Check that you can actually verify the certificate (you may need a different CApath, this one is suitable for Ubuntu/Debian):
$ openssl s_client -CApath /etc/ssl/certs/ -connect xmlgw.companieshouse.gov.uk:443
...
Verify return code: 0 (ok)
Assuming openssl can verify the chain, you have everything you need. First, check how many certificates are involved. Look at the first few lines of output from the command above and you should see a certificate list, something like:
depth=2 C = US, ST = UT, L = Salt Lake City, O = The USERTRUST Network, OU = http://www.usertrust.com, CN = UTN-USERFirst-Hardware
verify return:1
depth=1 C = IE, ST = Dublin, L = Dublin, O = Digi-Sign Limited, OU = Terms and Conditions of use: http://www.digi-sign.com/repository, CN = Digi-Sign CA Digi-SSL Xp
verify return:1
depth=0 C = GB, ST = Wales, L = Cardiff, O = Companies House, OU = IT Infrastructure, OU = Provided by Digi-Sign Limited, OU = Digi-SSL Xp, CN = xmlgw.companieshouse.gov.uk
verify return:1
To collect the certificates we can from s_client, add "-showcerts" to the openssl command (and save a copy of the output):
$ openssl s_client -CApath /etc/ssl/certs/ -showcerts -connect xmlgw.companieshouse.gov.uk:443 | tee certs.txt
Within the output, you should see some certificates, I get two during this example. The important bits are wrapped with begin and end lines like:
-----BEGIN CERTIFICATE-----
...
-----END CERTIFICATE-----
For each certificate, copy the output file to a new file and then edit it to remove everything except the certificate. Leaving just the begin/end lines and all the characters between them. Make sure each file only ends up with one certificate (and that they aren't the same one!). I called my two files cert1.pem and cert2.pem:
$ cp certs.txt cert1.pem
$ vi cert1.pem
$ cp certs.txt cert2.pem
$ vi cert2.pem
Then tell acroread about them:
acroread -installCertificate -PEM cert1.pem
acroread -installCertificate -PEM cert2.pem
Each time you should check the issuer displayed and confirm the import.

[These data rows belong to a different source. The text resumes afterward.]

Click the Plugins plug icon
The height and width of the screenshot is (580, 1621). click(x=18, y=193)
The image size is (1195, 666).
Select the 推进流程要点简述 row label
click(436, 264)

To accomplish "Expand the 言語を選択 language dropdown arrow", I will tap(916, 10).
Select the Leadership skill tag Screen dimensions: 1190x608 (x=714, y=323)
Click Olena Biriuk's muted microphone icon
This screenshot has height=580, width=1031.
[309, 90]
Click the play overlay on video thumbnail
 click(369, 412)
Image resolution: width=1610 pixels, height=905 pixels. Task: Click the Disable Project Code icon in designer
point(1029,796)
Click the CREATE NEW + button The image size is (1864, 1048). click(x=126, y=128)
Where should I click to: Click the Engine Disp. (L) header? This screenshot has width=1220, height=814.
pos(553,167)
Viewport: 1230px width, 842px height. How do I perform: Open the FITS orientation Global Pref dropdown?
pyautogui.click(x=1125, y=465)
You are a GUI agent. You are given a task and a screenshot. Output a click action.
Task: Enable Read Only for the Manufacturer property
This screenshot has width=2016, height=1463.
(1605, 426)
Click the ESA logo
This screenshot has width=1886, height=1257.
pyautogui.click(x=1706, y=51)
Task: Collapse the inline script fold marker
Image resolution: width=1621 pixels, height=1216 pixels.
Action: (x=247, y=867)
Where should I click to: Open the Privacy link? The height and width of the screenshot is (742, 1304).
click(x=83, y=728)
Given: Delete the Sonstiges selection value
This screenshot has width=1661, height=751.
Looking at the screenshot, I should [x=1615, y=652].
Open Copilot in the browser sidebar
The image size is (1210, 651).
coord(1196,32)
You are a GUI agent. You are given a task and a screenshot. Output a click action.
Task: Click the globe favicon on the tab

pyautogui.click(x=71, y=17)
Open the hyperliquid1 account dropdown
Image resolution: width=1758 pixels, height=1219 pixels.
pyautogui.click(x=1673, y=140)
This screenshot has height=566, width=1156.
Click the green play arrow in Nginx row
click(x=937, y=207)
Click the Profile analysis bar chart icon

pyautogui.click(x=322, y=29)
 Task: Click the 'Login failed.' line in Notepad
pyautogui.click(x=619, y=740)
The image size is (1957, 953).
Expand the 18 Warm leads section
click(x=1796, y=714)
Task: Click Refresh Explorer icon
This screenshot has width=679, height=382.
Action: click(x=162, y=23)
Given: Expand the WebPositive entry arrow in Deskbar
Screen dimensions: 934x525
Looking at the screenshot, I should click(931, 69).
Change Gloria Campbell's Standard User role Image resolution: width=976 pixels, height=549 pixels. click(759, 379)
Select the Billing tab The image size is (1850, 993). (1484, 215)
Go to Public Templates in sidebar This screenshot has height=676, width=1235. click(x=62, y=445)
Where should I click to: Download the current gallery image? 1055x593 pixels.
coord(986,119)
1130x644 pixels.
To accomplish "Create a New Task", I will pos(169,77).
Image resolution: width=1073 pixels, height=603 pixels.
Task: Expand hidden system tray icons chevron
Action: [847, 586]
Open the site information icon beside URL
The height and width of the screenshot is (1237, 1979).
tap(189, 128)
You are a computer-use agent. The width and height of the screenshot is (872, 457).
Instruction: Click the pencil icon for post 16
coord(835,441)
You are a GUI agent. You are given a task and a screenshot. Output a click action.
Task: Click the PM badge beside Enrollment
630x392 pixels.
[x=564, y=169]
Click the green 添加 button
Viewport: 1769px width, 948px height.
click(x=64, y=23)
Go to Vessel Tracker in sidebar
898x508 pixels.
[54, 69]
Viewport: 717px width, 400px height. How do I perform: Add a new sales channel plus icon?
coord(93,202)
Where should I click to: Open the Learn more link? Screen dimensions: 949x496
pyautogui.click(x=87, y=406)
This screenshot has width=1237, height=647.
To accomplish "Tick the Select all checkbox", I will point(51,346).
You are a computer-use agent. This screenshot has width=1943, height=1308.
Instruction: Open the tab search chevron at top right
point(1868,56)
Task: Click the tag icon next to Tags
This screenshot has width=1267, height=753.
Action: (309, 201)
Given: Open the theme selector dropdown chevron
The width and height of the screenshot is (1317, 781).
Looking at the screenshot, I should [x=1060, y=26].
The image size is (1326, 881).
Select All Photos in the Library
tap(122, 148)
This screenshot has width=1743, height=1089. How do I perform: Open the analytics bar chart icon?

For me there is one certificate left, which is the top level CA that openssl does not list. To find this file, we'll need the issuer hash of the second certificate from above:
$ openssl x509 -issuer_hash -noout -in /tmp/cert2.pem
b13cc6df
We can then use that hash directly to import the CA:
acroread -installCertificate -PEM /etc/ssl/certs/b13cc6df.0
Now, finally, we can get can to filling in the CT600!